**Problem statement:**
Would you repeat the data below exactly, taking out the images?

Data items:
_____
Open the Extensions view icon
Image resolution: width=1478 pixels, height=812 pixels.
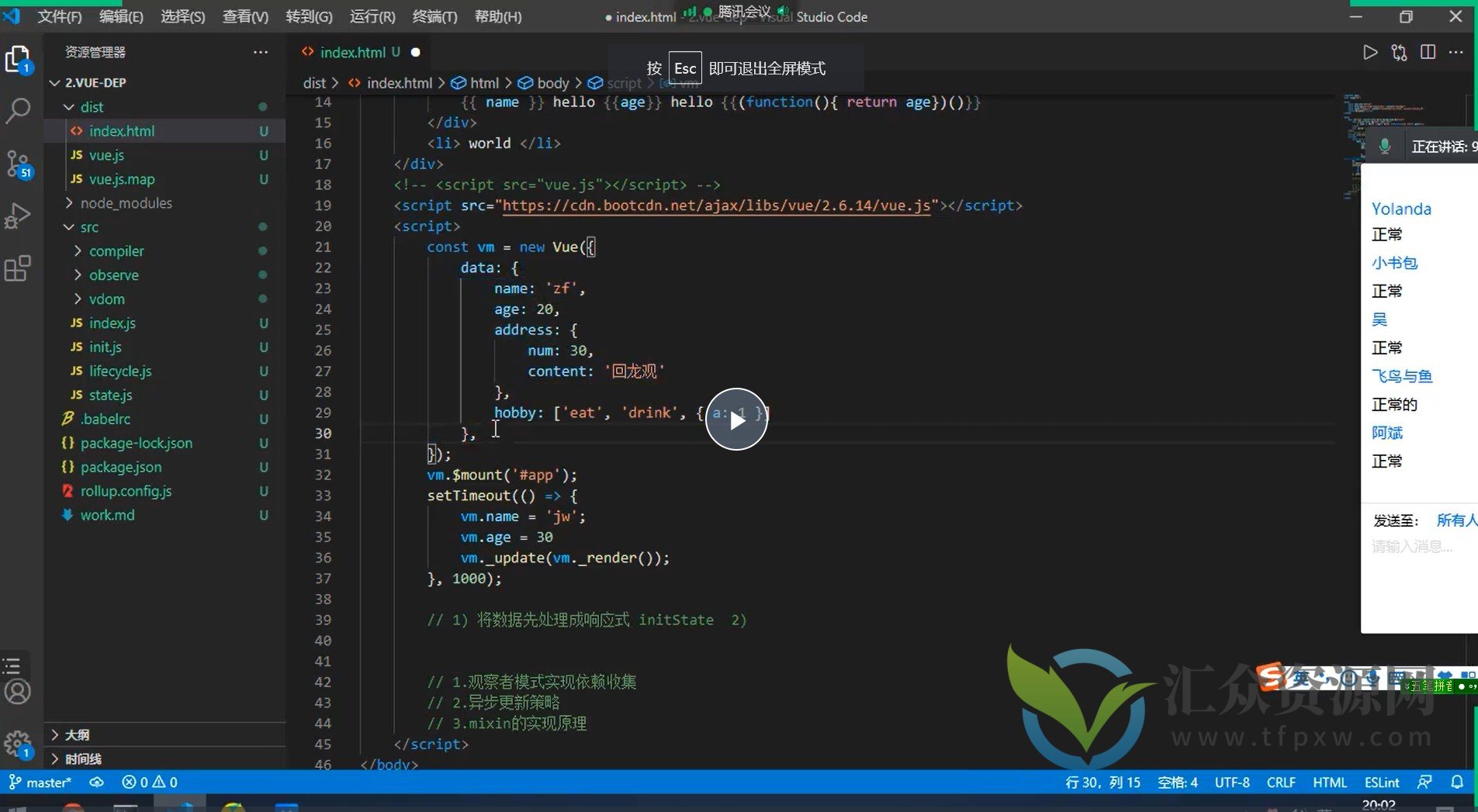click(x=18, y=268)
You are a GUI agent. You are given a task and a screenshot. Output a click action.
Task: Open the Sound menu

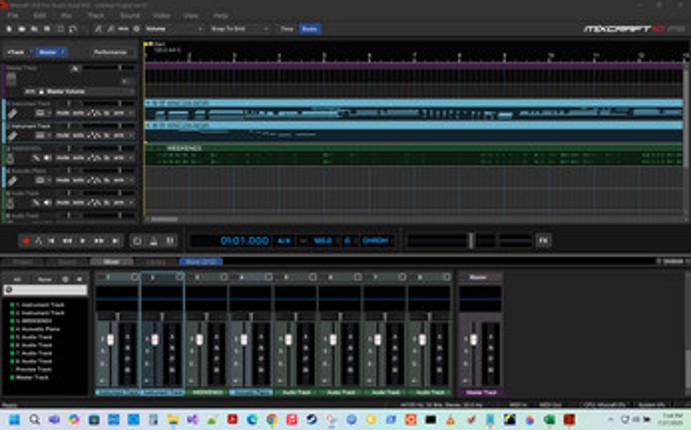click(x=128, y=16)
_____
**Answer box:**
Open the Extensions view icon
Image resolution: width=1478 pixels, height=812 pixels.
click(x=18, y=268)
You are a GUI agent. You are given a task and a screenshot. Output a click action.
Task: Open the Sound menu

click(x=128, y=16)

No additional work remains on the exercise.